Renversé en septembre 2022 par le capitaine Ibrahim Traoré après avoir lui-même pris le pouvoir par un coup d’État quelques mois plus tôt, l’ex-lieutenant-colonel est régulièrement accusé par les autorités burkinabè actuelles d’être impliqué dans des tentatives de déstabilisation du régime en place. Il aurait été jugé pour « tentative de déstabilisation » avant d’être conduit à l’aéroport, sa destination finale n’ayant pas été officiellement communiquée.
Ni les autorités togolaises ni celles du Burkina Faso n’ont confirmé publiquement l’opération. Certaines sources évoquent toutefois une possible expulsion vers le Burkina Faso, où la junte a récemment rétabli la peine de mort, notamment pour les crimes de haute trahison.
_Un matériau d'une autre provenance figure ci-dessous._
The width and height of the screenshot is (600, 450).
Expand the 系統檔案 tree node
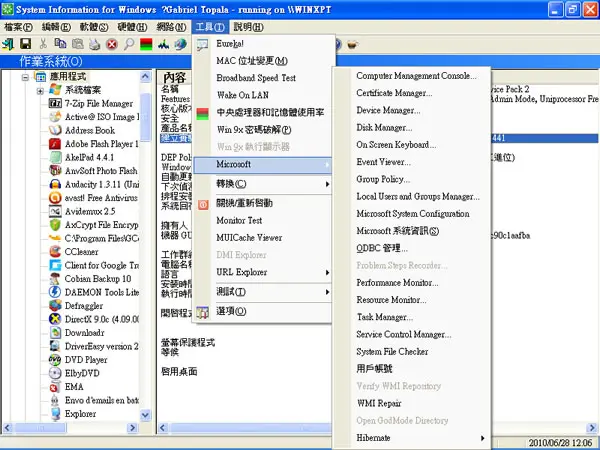[40, 91]
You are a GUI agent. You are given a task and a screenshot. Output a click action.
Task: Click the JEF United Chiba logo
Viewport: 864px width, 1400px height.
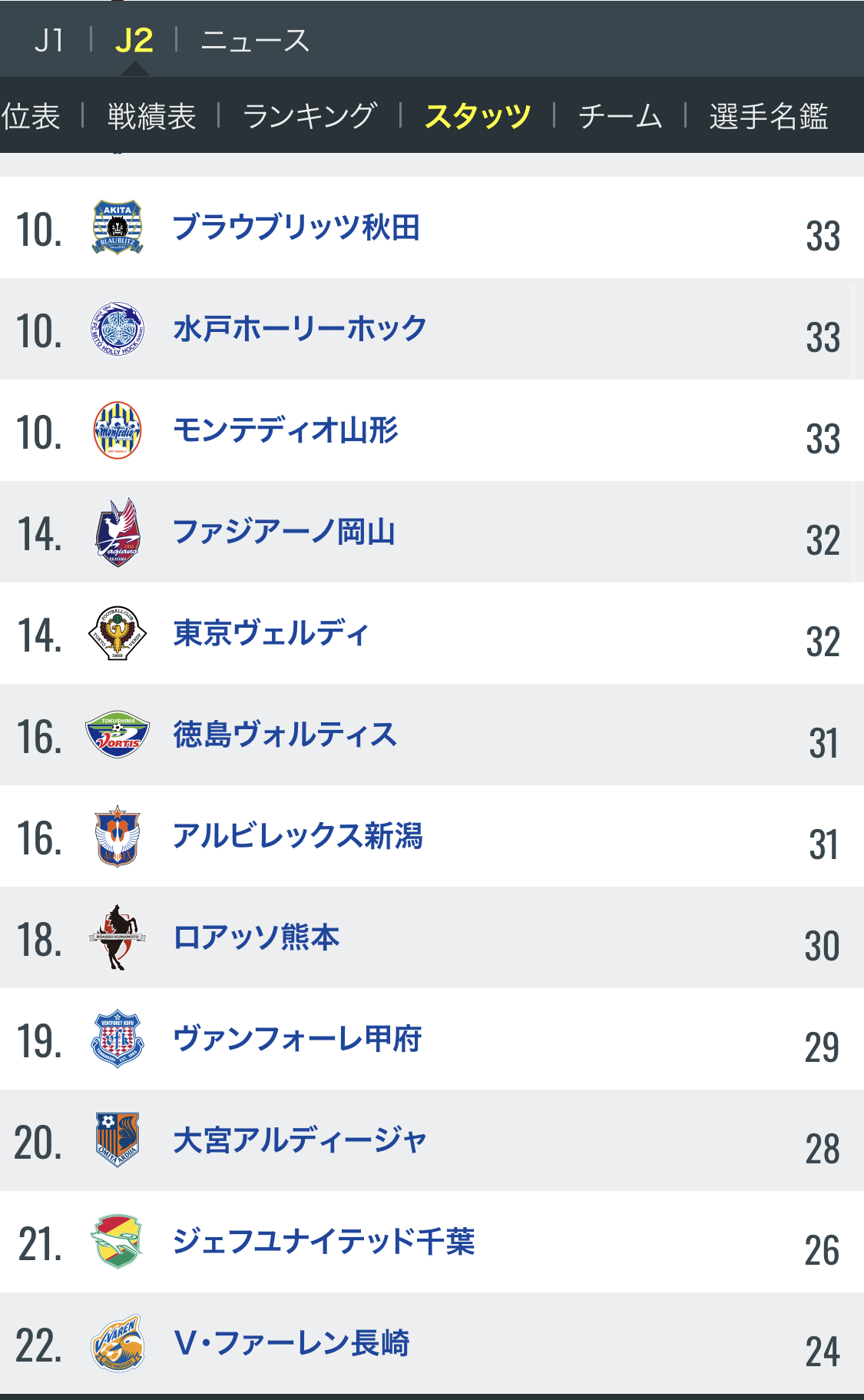pos(118,1242)
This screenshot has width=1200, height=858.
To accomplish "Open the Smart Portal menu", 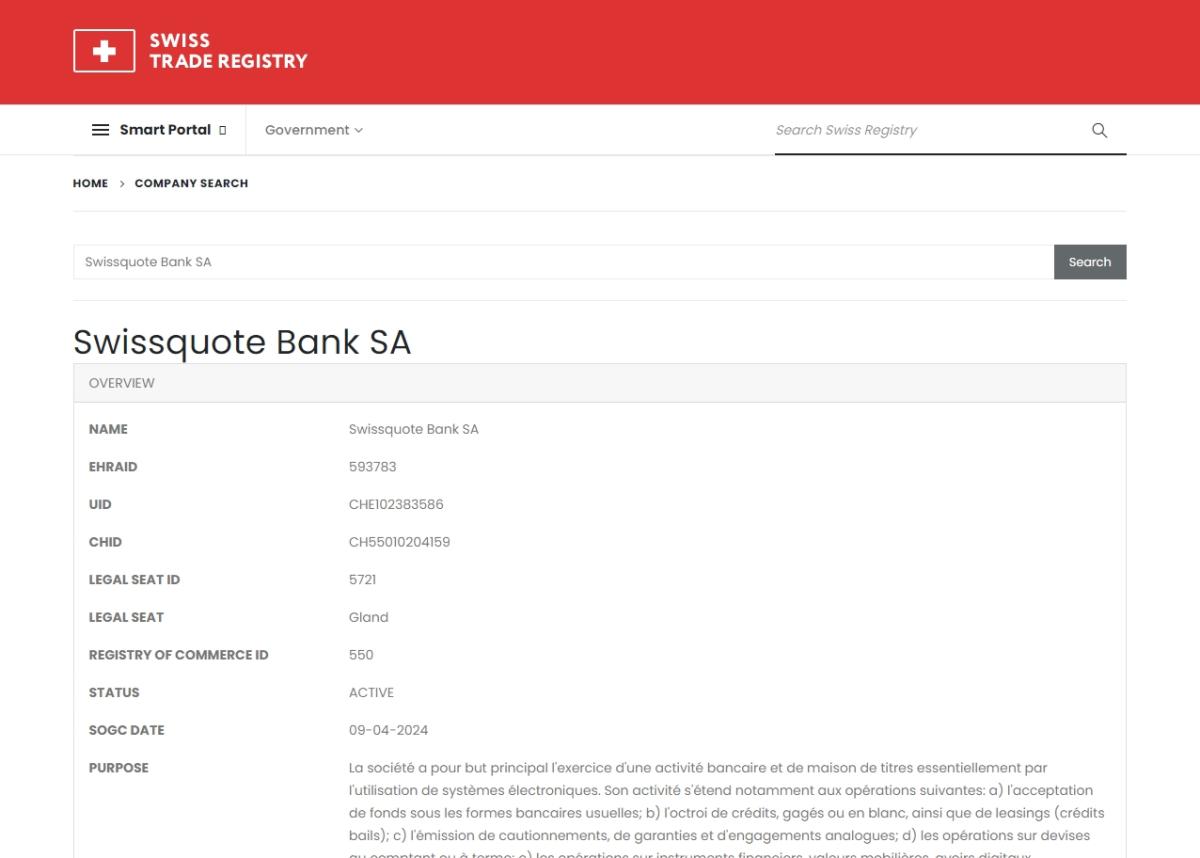I will tap(165, 130).
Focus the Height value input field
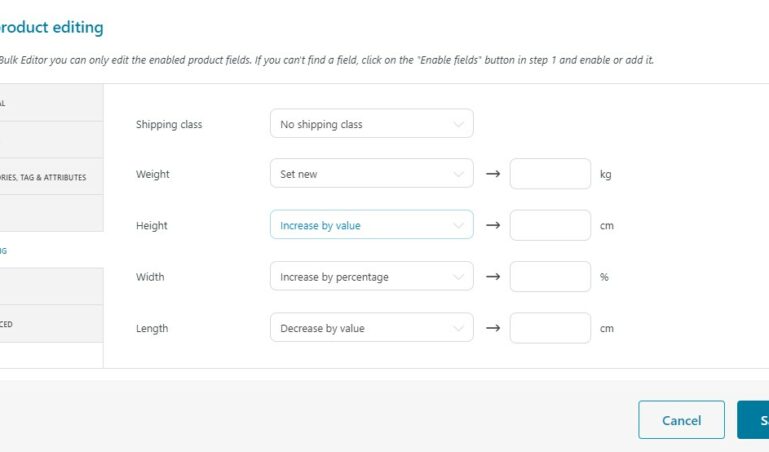This screenshot has height=452, width=769. click(x=550, y=225)
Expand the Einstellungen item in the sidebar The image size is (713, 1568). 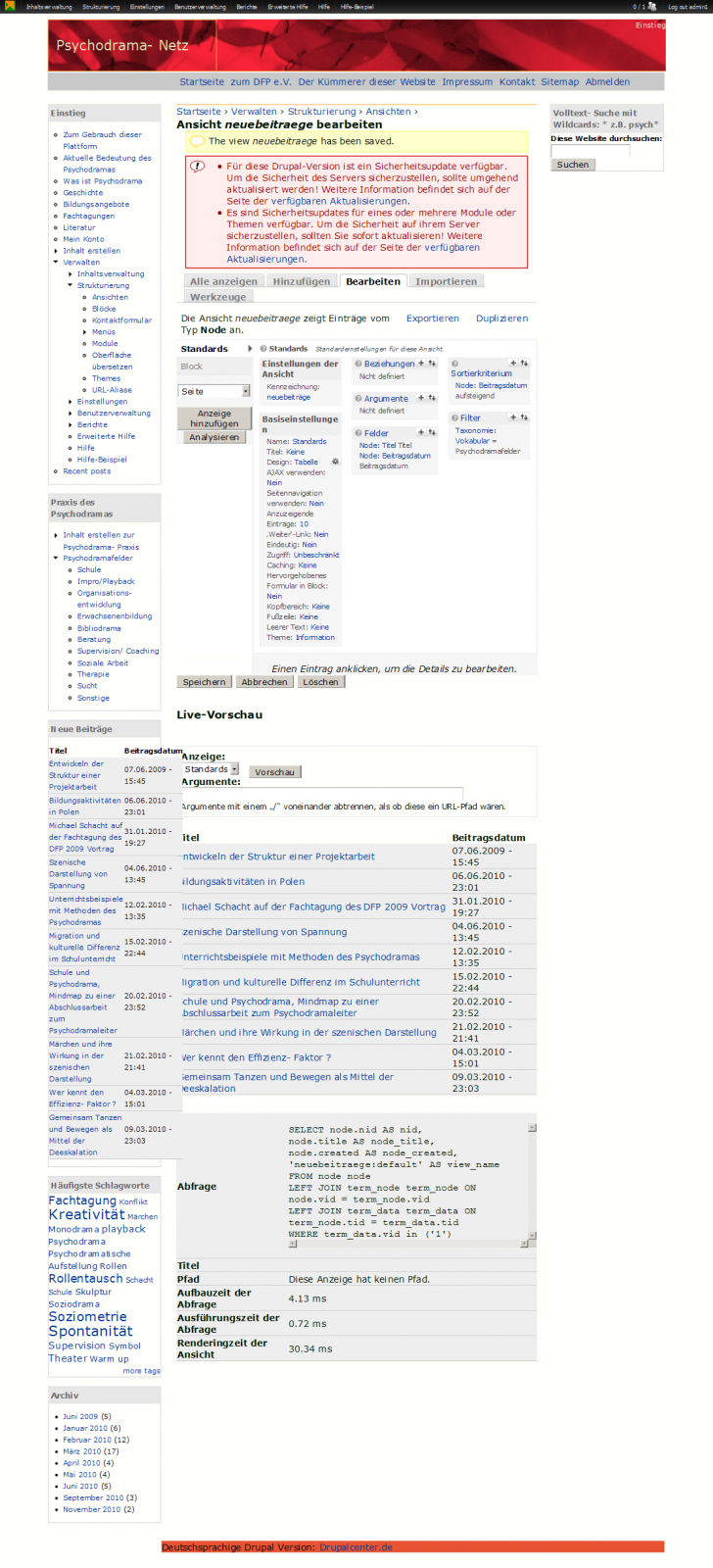coord(71,402)
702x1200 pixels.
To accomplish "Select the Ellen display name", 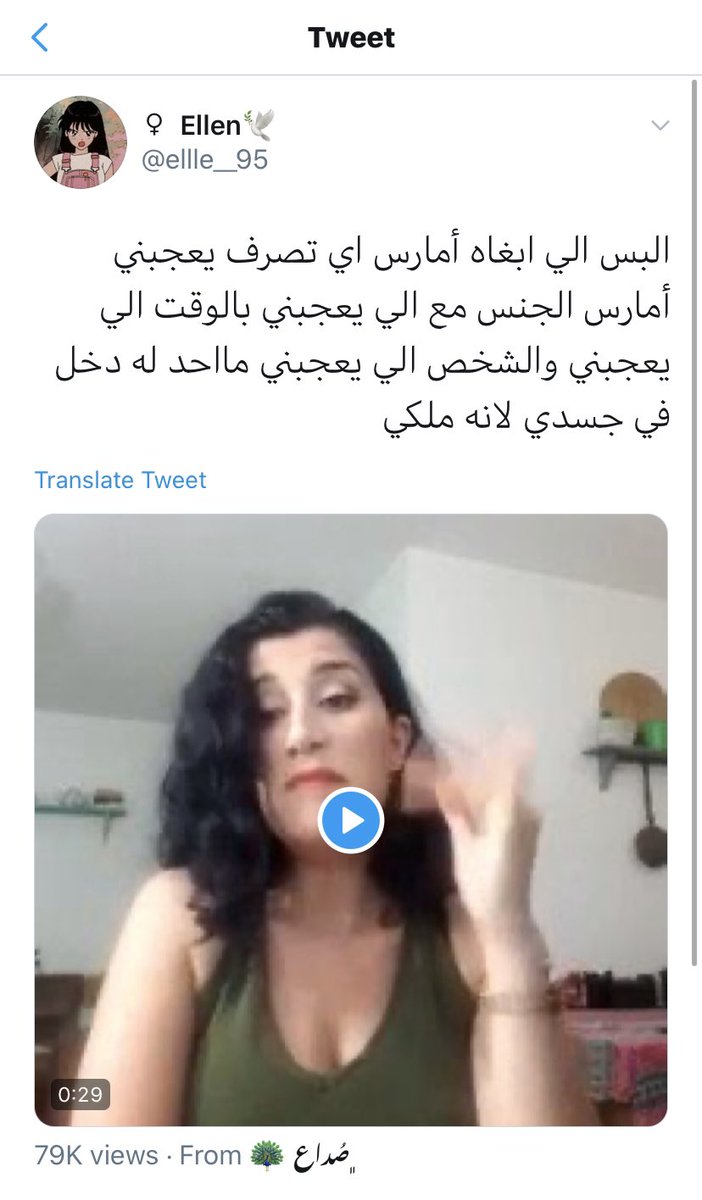I will coord(210,126).
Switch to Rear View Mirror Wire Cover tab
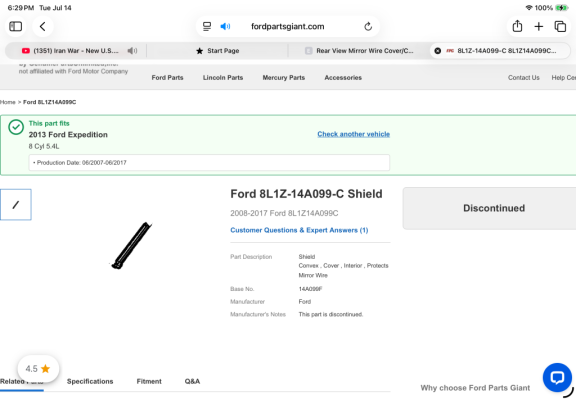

Depuis son accession au pouvoir, le capitaine Ibrahim Traoré affirme avoir déjoué plusieurs complots visant à renverser son régime. Début janvier, le ministre burkinabè de la Sécurité avait notamment fait état d’un projet de coup d’État impliquant des assassinats ciblés de responsables civils et militaires, accusant directement Paul-Henri Sandaogo Damiba d’en être l’instigateur. Ces accusations avaient été relayées à la télévision nationale à travers des aveux de présumés complices.
Le Togo, membre de la CEDEAO mais proche des pays de l’Alliance des États du Sahel (AES), entretient des relations diplomatiques pragmatiques avec le Burkina Faso, le Mali et le Niger. Son rôle dans cette affaire illustre les équilibres délicats auxquels sont confrontés les États de la région, entre exigences sécuritaires et tensions politiques transfrontalières.
Le Burkina Faso demeure confronté à une situation sécuritaire particulièrement instable, marquée par des attaques djihadistes récurrentes malgré les changements de partenaires militaires et la rupture avec la France. Dans ce contexte, l’affaire Damiba intervient sur fond de fortes tensions politiques et de recomposition des alliances régionales.